[Dataset records]
━━━━━━━━━━

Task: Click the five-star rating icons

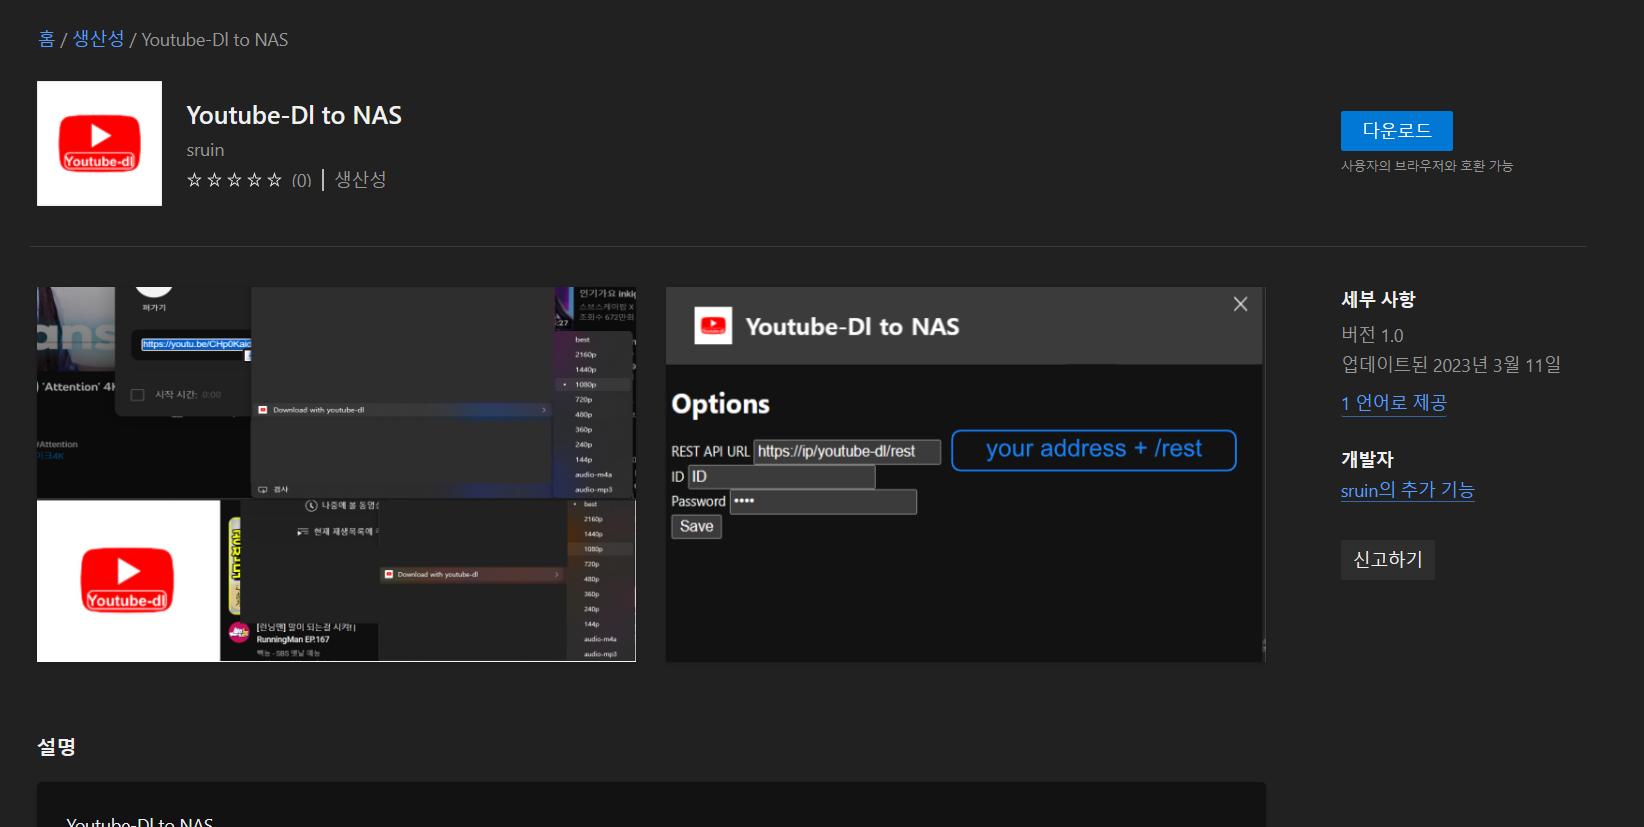Action: click(234, 180)
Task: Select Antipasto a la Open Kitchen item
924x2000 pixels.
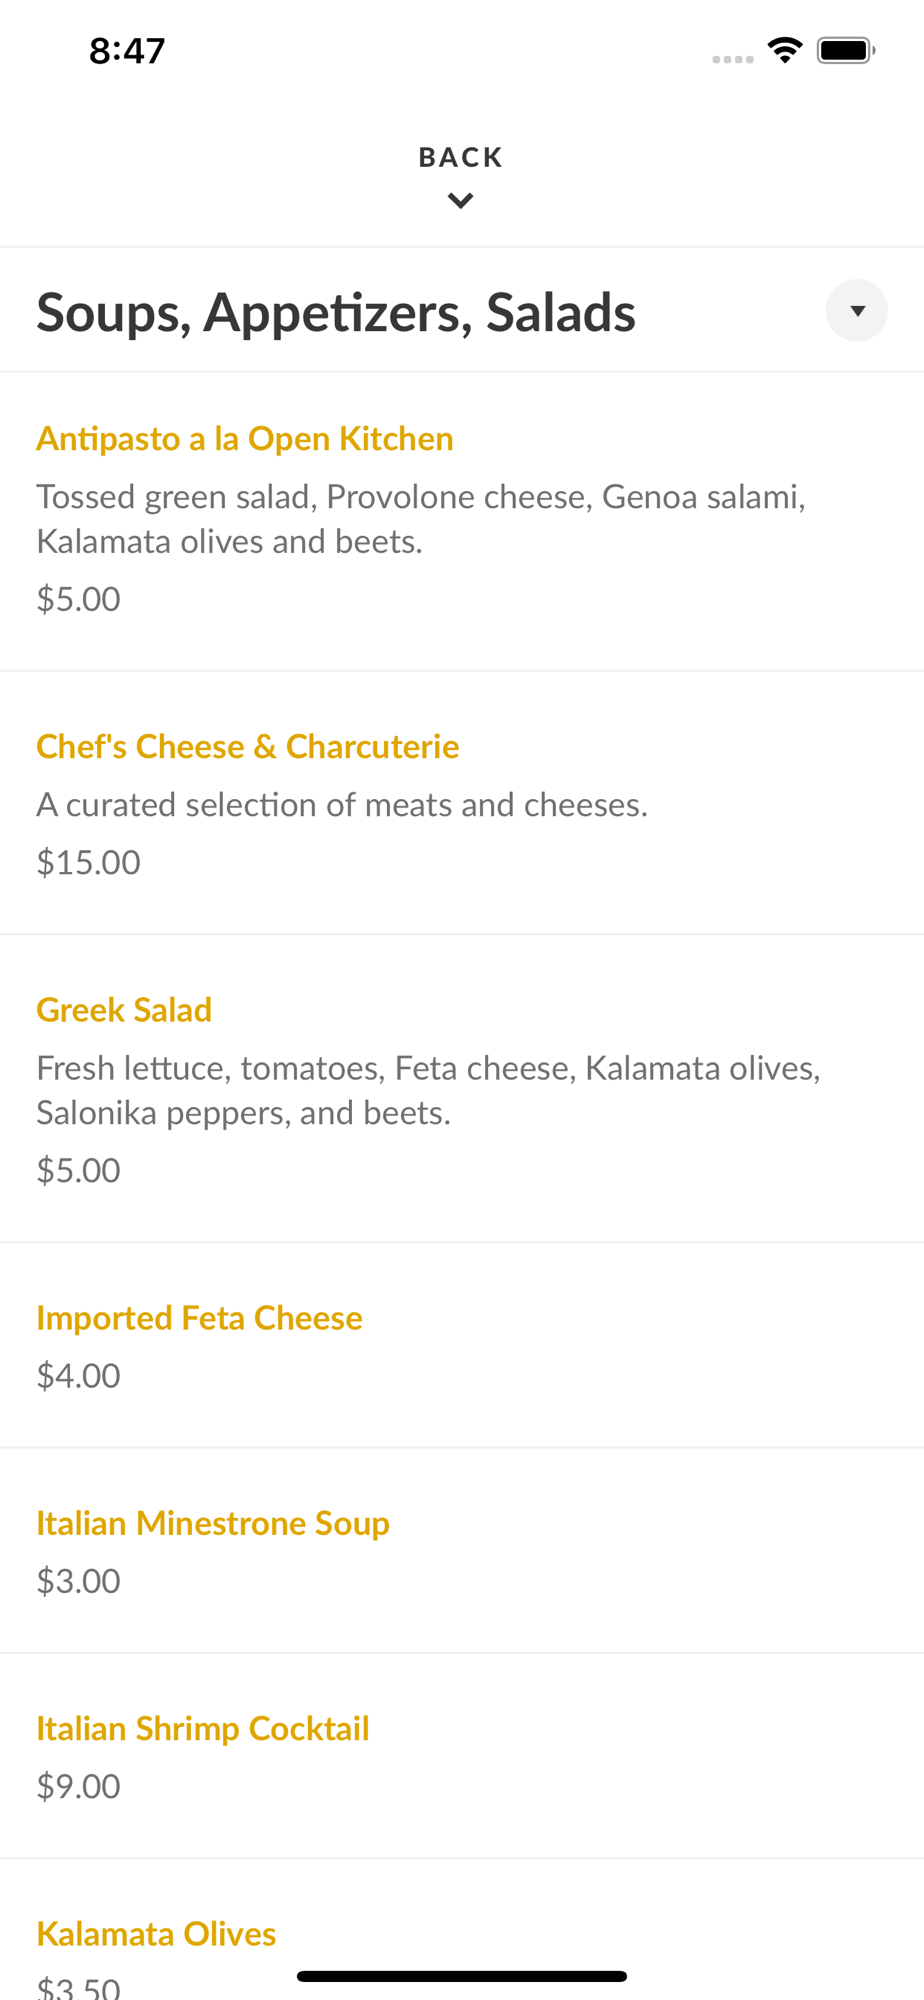Action: (245, 439)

━━━━━━━━━━

> GOAL OF THE EXERCISE
Drop the images and copy all the data exactly.

> ANSWER BOX
Task: Click the five-star rating icons

Action: click(234, 180)
Task: Select Antipasto a la Open Kitchen item
924x2000 pixels.
Action: (245, 439)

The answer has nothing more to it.